Koop je daarentegen samen een woning aan als feitelijke of wettelijke samenwonende partners, zal je het goed in onverdeeldheid aankopen, d.w.z. dat er geen gemeenschappelijk vermogen bestaat. Ben je slechts feitelijk samenwonend, zal bij overlijden van één van de partners het aandeel dat de overleden partner in de woning bezat, worden verdeeld onder zijn erfgenamen. Als overlevende partner biedt je in dat geval dus weinig bescherming. Hebben jij en je partner een verklaring van wettelijke samenwoning afgelegd, zal enkel het vruchtgebruik op de gezinswoning en de inboedel aan de overlevende partner toekomen. Je doet er mogelijks dus goed aan om in de notariële akte met oog op de toekomst een “anticipatieve inbreng” te voorzien.

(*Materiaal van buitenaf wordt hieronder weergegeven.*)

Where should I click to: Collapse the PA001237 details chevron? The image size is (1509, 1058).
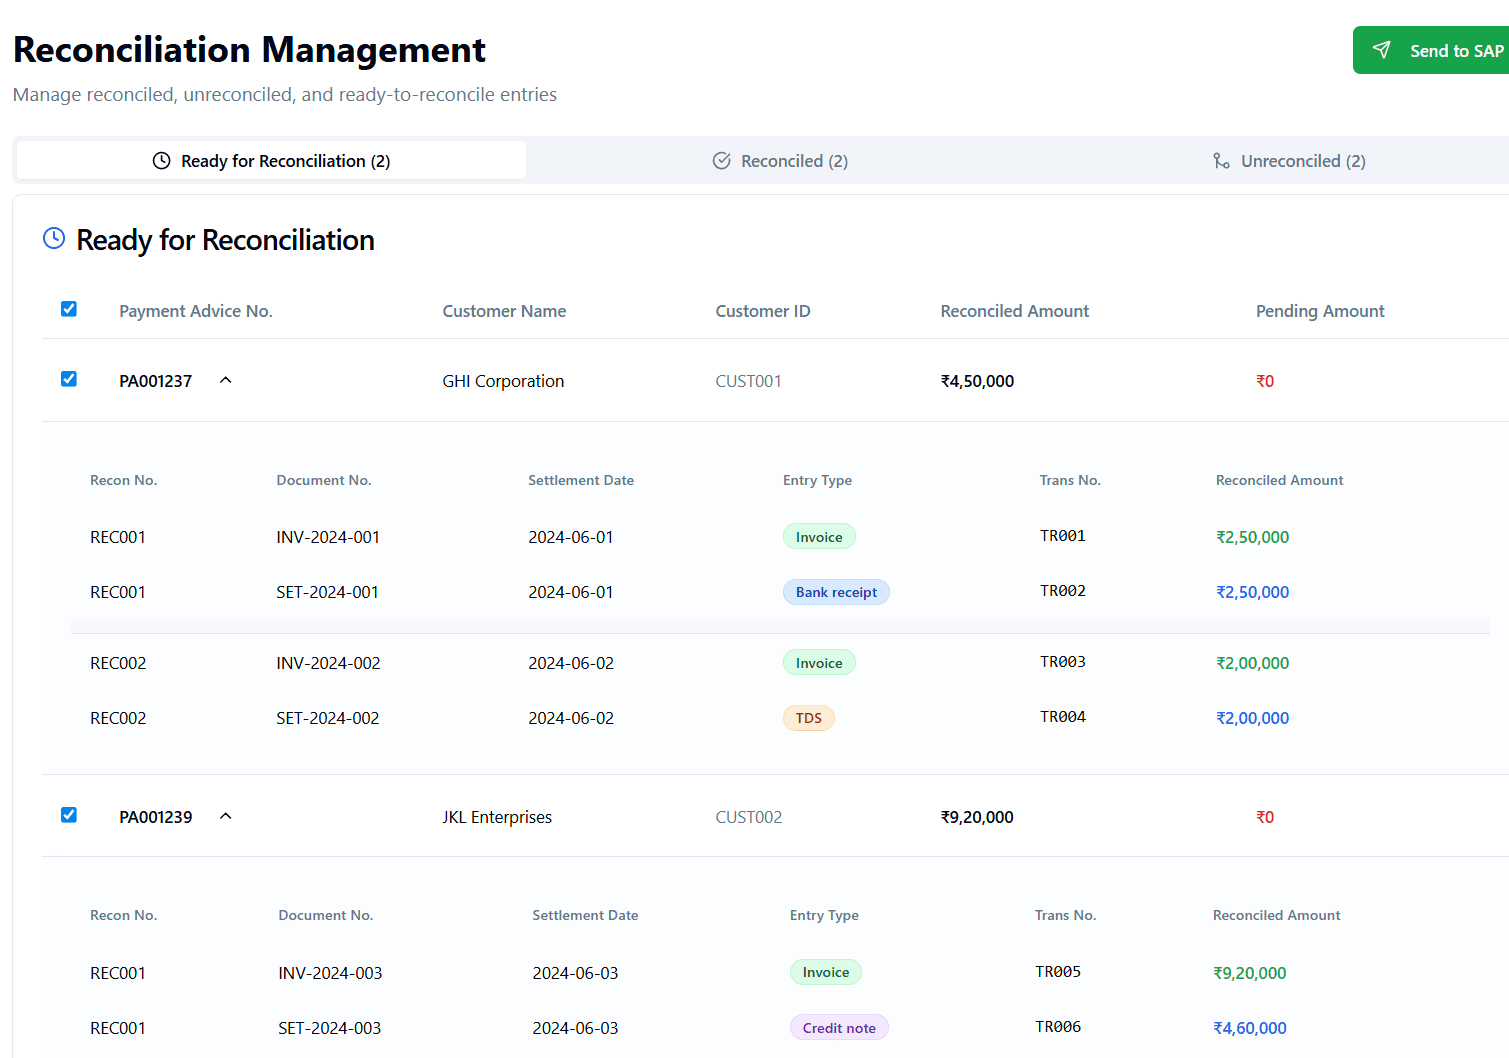point(226,380)
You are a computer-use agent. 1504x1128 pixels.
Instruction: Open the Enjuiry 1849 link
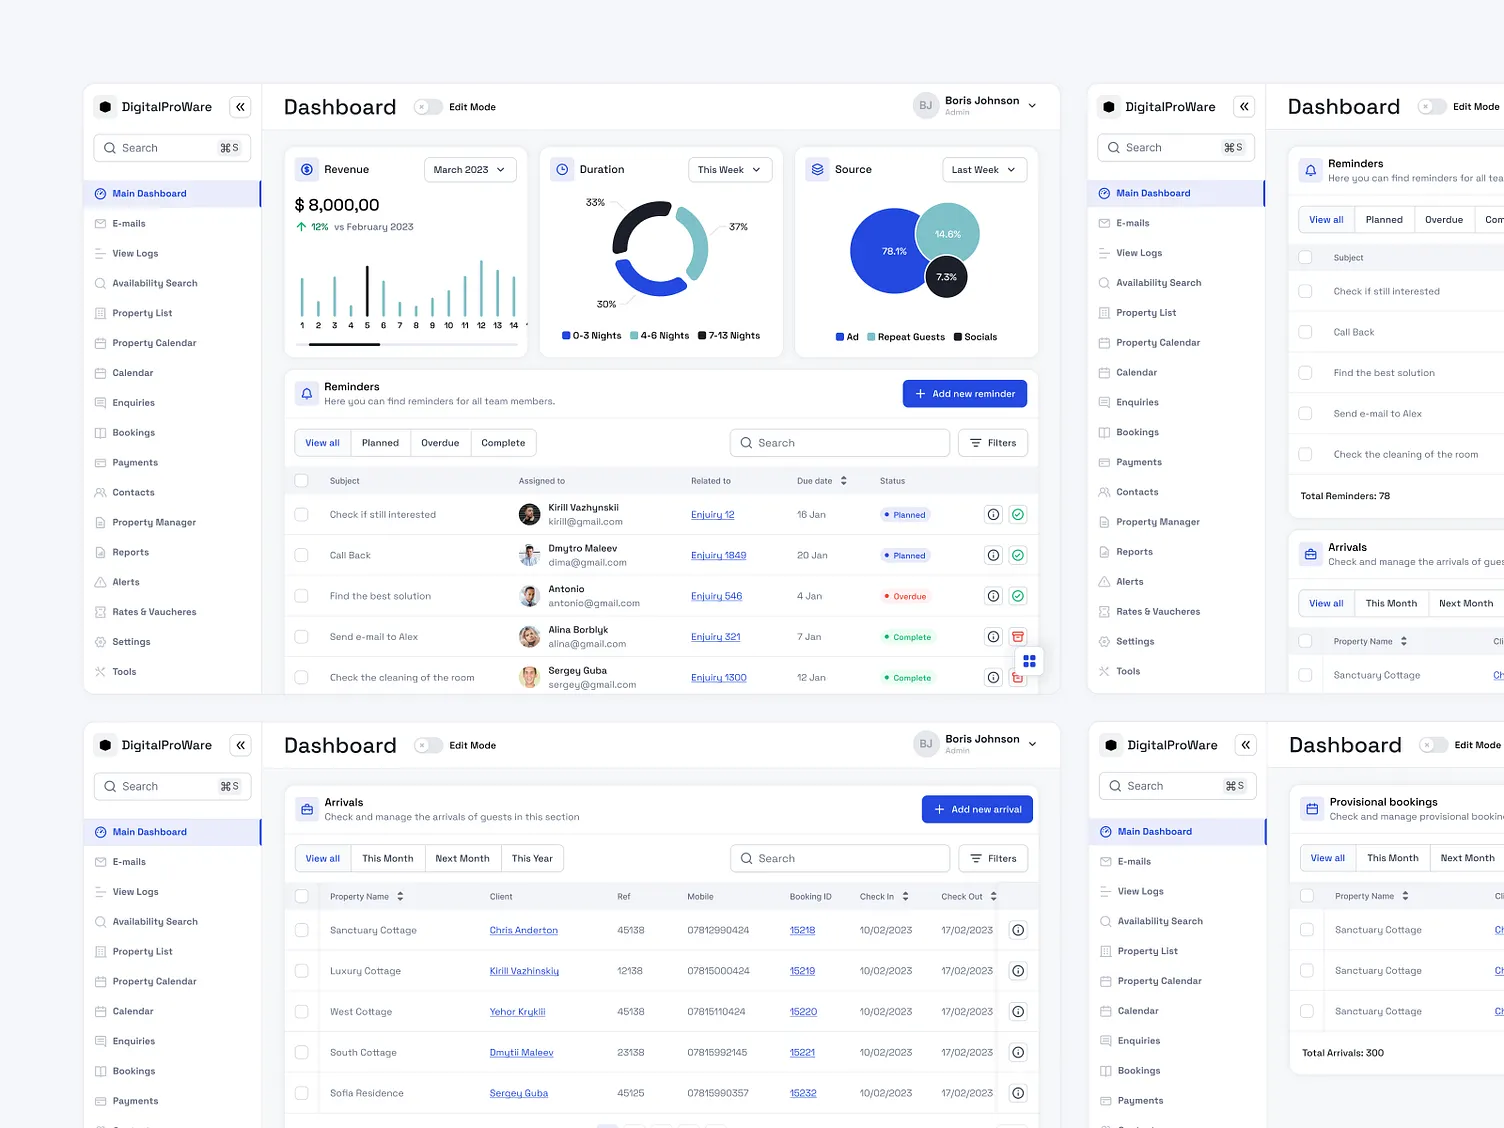click(x=718, y=555)
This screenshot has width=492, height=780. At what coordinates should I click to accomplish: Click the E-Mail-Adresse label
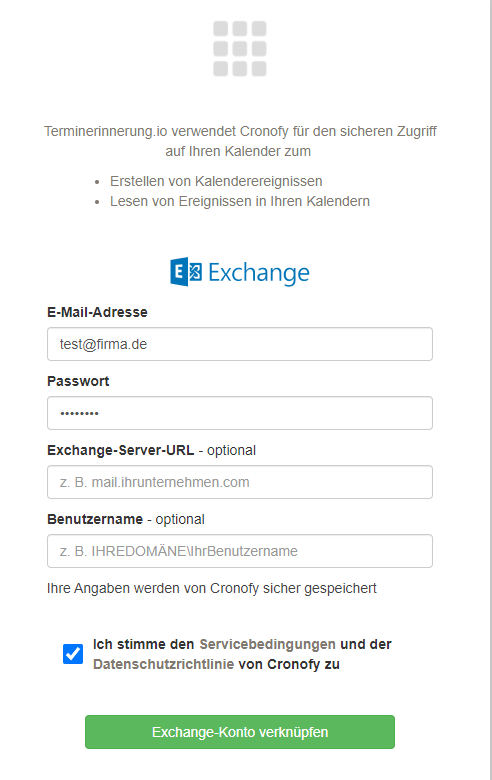point(98,312)
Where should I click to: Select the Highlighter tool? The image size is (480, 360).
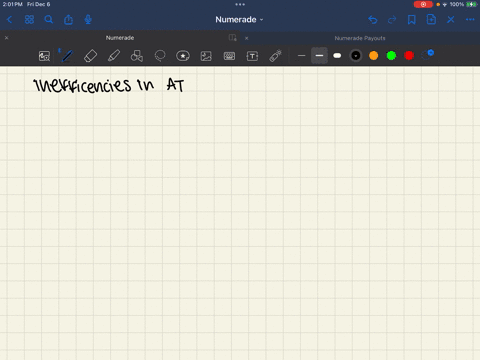point(114,56)
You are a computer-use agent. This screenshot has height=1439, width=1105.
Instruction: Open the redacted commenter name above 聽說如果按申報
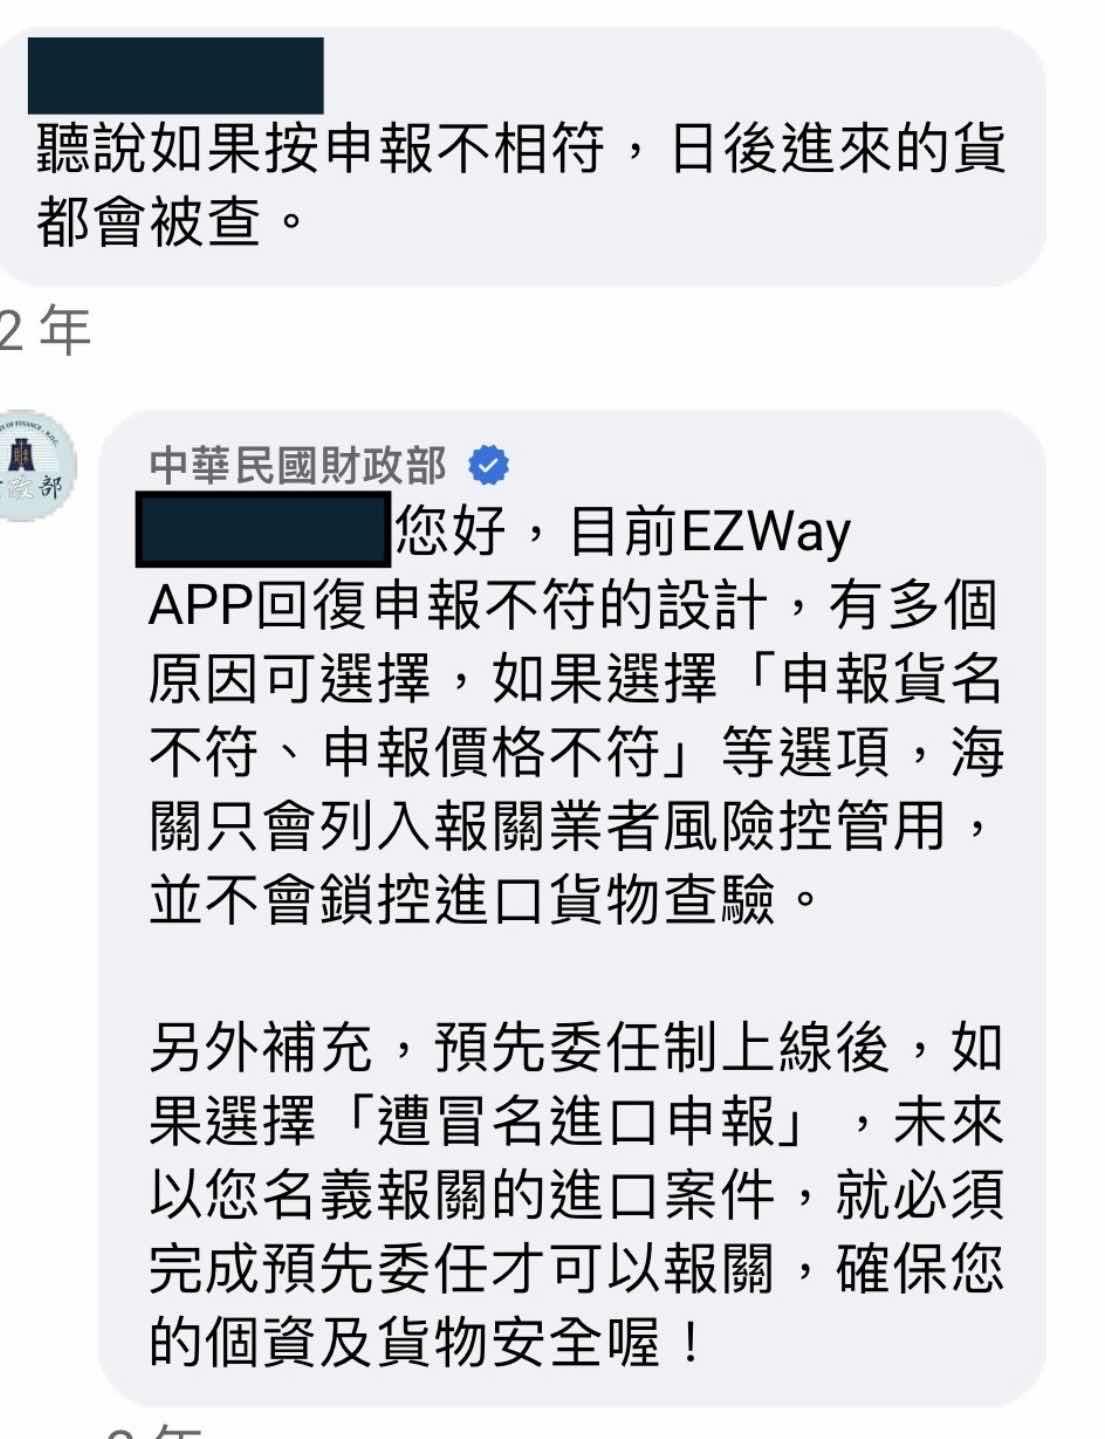[x=176, y=75]
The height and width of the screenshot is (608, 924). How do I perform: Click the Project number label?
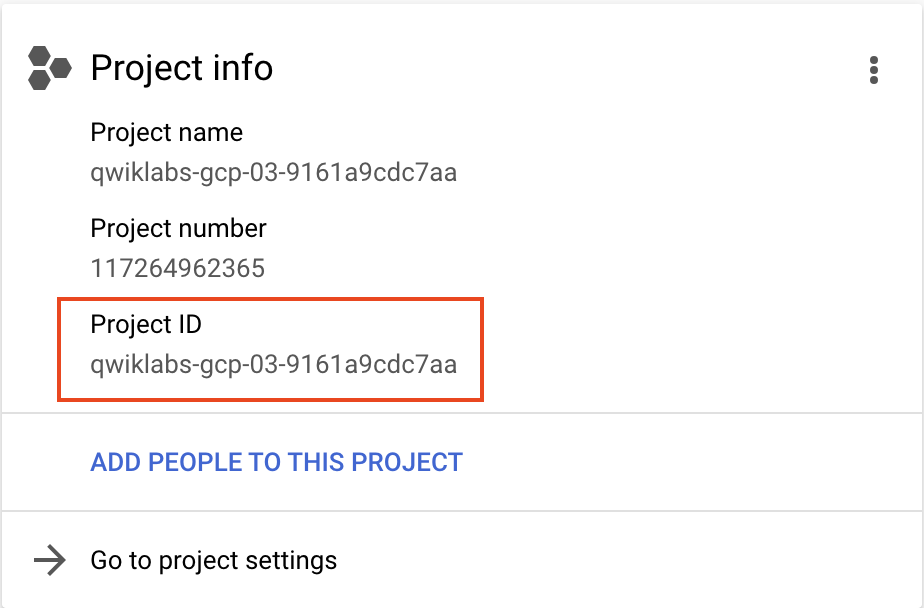[x=178, y=228]
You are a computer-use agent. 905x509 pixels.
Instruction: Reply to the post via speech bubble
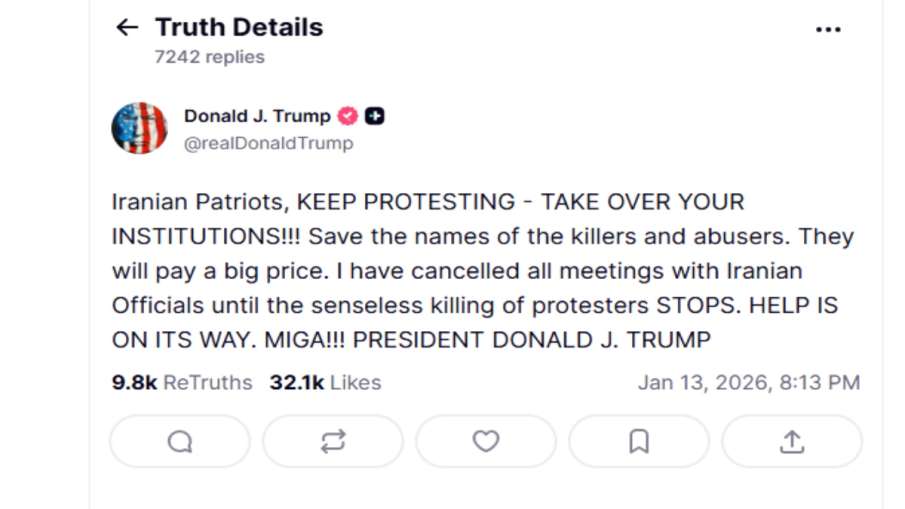coord(180,441)
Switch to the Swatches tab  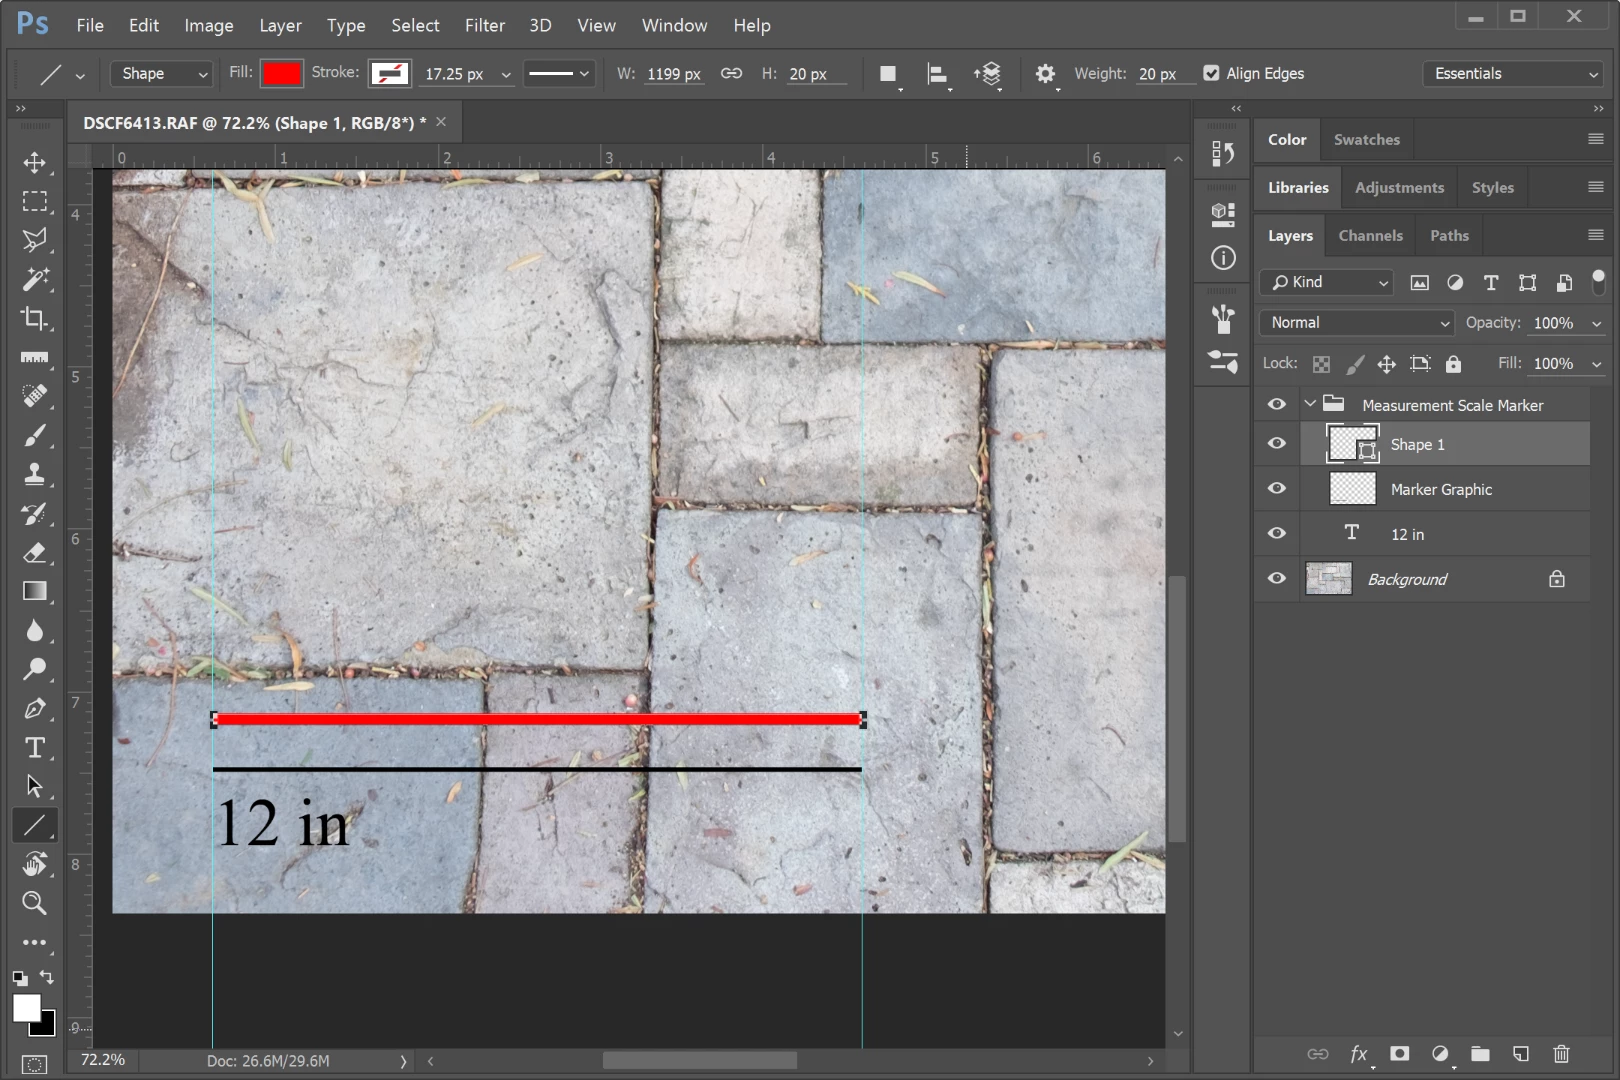click(x=1366, y=140)
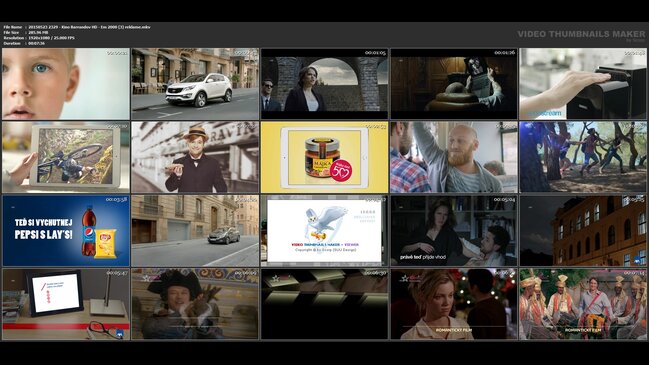Click the tablet showing cyclist thumbnail
The width and height of the screenshot is (649, 365).
66,157
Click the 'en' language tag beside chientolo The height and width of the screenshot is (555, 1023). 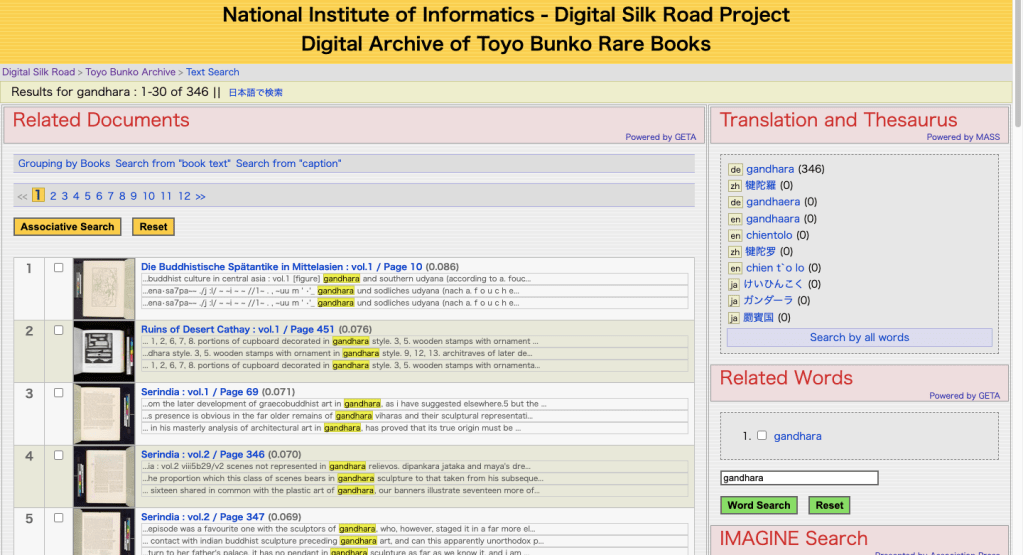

Het toepassen van een clausule “anticipatieve inbreng” zorgt ervoor dat ingeval jij en je partner na aankoop van jullie woning besluiten in het huwelijksbootje te stappen, de aangekochte woning automatisch in het gemeenschappelijk vermogen zal worden ingebracht, zonder dat je hiervoor langs de notaris hoeft te gaan. Het bestaan van een gemeenschappelijk vermogen zorgt voor een betere en gemakkelijkere regeling ingeval van overlijden van de één van de partners. Zoals eerder aangehaald, zal in geval van overlijden van één van de partners (afhankelijk van het bestaan van kinderen), het vruchtgebruik dan wel de volle eigendom van het gemeenschappelijk vermogen aan de langstlevende partner toekomen. Las je deze clausule niet in en wensen jullie de woning toch in het gemeenschappelijk vermogen in te brengen, zal er door de notaris een huwelijkscontract moeten worden opgesteld, en dit kan wel wat extra kosten met zich meebrengen. Let wel: een clausule anticipatieve inbreng kan enkel toepassing vinden wanneer het goed ieder voor de helft in volle eigendom wordt aangekocht en indien er wordt aangekocht onder het wettelijk stelsel.
2) Het beding van aanwas
Een tweede mogelijkheid bestaat in het opnemen van een zogenaamd “beding van aanwas”. Dergelijk beding heeft tot gevolg dat wanneer twee of meer personen samen in onverdeeldheid een onroerend goed aankopen, het deel van de eerststervende zal “aanwassen” aan de langstlevende onder hen. Belangrijk daarbij is dat ieder een gelijk aandeel in het onroerend goed bezit én beide partners zijn ongeveer even oud. Dit betreft immers een kanscontract, wat betekent dat de kans dat je partner voor jou komt te overlijden, ongeveer even groot moet zijn als de kans dat jij eerst komt te overlijden. Dit beding biedt vooral een fiscaal voordeel: op het deel van de eerststervende zal geen erfbelasting verschuldigd zijn, maar zal het zelfde registratierecht als destijds bij aankoop worden toegepast. Let wel: dit is daarom niet in alle situaties de fiscaal interessantste optie, gezien de gezinswoning vrij van erfbelasting is. Het toepassen van een beding van aanwas kan in dergelijk geval dus eerder nadelig uitvallen. In geval jij en je partner feitelijk samenwonend zijn, kan dit beding dan wel weer enige bescherming bieden.
Kortom, het loont om bij het aankopen van een woning ook even bij de toekomst stil te staan. Laat je steeds bijstaan door experten, die samen met jou op zoek gaan naar de beste oplossing op maat.